Oct 2022: My second provisional pattern in privacy-aware language model training has been approved. This is joint work with Adobe Inc.

July 2022: Our paper "Lifelong DP: Consistently Bounded Differential Privacy in Lifelong Machine Learning" has been accepted to the Conference on Lifelong Learning Agents - CoLLAs 2022 and will be published in the Proceedings of Machine Learning Research (PMLR).

Jan 2022: Our Pradyna Desai (an undergrad student from CS Department in my research team) has been selected to be the 80 Finalists for the 2022 National Center for Women & Information Technology (NCWIT) Collegiate Award.

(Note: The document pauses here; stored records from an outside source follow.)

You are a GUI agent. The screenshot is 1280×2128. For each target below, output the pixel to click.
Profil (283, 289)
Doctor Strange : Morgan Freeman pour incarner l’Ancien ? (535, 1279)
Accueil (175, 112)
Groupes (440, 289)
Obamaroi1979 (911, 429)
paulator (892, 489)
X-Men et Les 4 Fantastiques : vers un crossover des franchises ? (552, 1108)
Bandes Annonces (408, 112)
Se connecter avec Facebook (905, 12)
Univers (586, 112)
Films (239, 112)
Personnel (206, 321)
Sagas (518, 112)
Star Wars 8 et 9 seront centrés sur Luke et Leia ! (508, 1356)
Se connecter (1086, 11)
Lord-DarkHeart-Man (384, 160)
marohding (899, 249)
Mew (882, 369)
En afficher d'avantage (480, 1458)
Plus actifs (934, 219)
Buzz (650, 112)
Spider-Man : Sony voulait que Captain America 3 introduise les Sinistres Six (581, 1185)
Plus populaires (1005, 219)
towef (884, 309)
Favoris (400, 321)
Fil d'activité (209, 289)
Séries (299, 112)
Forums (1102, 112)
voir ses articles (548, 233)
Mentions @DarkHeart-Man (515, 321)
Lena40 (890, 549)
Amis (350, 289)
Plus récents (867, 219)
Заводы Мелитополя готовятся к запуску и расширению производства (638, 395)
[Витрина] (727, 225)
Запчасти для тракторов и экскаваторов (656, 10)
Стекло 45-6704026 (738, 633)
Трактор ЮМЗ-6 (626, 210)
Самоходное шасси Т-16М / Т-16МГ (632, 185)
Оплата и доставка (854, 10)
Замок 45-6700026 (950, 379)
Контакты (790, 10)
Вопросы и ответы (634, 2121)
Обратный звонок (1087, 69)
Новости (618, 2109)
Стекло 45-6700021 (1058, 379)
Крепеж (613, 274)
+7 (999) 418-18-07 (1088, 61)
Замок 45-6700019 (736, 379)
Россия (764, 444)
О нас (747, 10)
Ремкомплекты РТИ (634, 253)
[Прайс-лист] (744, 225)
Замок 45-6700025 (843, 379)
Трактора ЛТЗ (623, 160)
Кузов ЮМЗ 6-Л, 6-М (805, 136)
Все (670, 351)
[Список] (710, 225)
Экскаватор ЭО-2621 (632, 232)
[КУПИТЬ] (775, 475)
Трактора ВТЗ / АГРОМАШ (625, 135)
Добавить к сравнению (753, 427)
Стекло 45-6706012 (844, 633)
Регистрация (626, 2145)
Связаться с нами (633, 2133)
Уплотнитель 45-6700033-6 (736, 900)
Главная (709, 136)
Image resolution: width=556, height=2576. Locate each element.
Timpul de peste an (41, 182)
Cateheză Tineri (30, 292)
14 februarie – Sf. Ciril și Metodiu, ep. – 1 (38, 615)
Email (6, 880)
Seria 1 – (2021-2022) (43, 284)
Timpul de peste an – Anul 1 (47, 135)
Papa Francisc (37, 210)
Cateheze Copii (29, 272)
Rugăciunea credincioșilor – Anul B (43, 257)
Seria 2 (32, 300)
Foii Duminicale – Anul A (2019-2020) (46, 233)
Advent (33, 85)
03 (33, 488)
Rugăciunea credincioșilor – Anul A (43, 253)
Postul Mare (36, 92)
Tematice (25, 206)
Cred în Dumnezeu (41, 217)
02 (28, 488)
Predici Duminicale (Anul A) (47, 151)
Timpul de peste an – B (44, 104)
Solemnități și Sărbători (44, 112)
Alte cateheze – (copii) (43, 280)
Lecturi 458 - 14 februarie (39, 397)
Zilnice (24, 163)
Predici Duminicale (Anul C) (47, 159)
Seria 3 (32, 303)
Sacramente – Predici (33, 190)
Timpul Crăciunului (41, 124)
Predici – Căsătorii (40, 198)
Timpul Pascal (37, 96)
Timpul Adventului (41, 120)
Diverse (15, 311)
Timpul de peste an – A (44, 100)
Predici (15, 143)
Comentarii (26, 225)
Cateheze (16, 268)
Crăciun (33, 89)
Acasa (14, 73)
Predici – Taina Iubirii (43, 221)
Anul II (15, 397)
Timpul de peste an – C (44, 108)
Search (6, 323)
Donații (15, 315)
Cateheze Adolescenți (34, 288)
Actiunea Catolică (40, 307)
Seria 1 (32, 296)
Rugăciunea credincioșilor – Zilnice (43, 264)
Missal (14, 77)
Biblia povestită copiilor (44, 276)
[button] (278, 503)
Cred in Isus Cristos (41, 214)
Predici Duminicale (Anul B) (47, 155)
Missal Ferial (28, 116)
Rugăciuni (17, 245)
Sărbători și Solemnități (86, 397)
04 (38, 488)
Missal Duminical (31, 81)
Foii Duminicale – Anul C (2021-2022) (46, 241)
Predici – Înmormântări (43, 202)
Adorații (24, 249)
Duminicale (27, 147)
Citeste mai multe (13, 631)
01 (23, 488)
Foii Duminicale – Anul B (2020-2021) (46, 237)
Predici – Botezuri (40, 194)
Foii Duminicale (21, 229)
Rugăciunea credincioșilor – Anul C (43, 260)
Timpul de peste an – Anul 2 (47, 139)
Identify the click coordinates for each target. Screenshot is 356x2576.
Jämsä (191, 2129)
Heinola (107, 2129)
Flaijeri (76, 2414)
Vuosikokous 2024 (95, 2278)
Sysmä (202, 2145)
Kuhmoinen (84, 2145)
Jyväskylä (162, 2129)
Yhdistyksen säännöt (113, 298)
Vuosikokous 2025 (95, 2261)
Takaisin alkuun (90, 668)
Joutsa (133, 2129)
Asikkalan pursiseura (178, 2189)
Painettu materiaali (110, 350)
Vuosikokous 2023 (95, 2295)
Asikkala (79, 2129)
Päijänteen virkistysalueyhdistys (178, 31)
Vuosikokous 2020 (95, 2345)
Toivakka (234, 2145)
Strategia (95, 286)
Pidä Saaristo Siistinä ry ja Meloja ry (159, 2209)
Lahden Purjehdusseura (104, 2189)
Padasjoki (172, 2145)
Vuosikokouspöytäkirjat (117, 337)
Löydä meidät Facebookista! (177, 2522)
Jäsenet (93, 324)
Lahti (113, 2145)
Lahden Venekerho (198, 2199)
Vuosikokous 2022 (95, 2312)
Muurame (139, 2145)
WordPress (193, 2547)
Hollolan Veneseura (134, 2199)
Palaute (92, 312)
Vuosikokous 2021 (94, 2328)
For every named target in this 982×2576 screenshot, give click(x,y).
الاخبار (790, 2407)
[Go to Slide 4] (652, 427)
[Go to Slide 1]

NCWIT is a non-profit community of over 1,500 universities, companies, non-profits, and government organizations national wide working to increase the influential and meaningful participation of girls and women in the field of computing. This is the inspiration for our research work on "Continual Learning with Differential Privacy,” in which Pradyna Desai is the lead author under my supervision.

Dec 2021: Our article "Ontology-based Interpretable Machine Learning: A Comprehensive Study" has been accepted with minor revision by the Journal of Combinatorial Optimization - Springer.

Sept 2021: Our Honor Undergraduate Student, Pradnya Desai, has a paper, titled "Continual Learning with Differential Privacy," accepted at the 28th International Conference on Neural Information Processing (ICONIP2021) (Rank A, CORE2020) with an oral presentation. This paper establishes the first formal connection between Differential Privacy and Continual Learning.

Apr 2021: My provisional pattern in preserving privacy in natural language modeling has been approved. This is joint work with Adobe Inc.

Mar 2020: Our paper about "Ontology-based Interpretable Machine Learning for Textual Data" has been accepted for an Oral Presentation at the IEEE International Joint Conference on Neural Networks (IJCNN'2020). [Github] See you in Glasgow, Scotland, UK!

Sept 2019: Our paper about "Ontology-based Interpretable Machine Learning" has been accepted for an Oral Presentation at the Knowledge Representation & Reasoning Meets Machine Learning (KR2ML) Workshop at NeurIPS'19. See you at NeurIPS'19!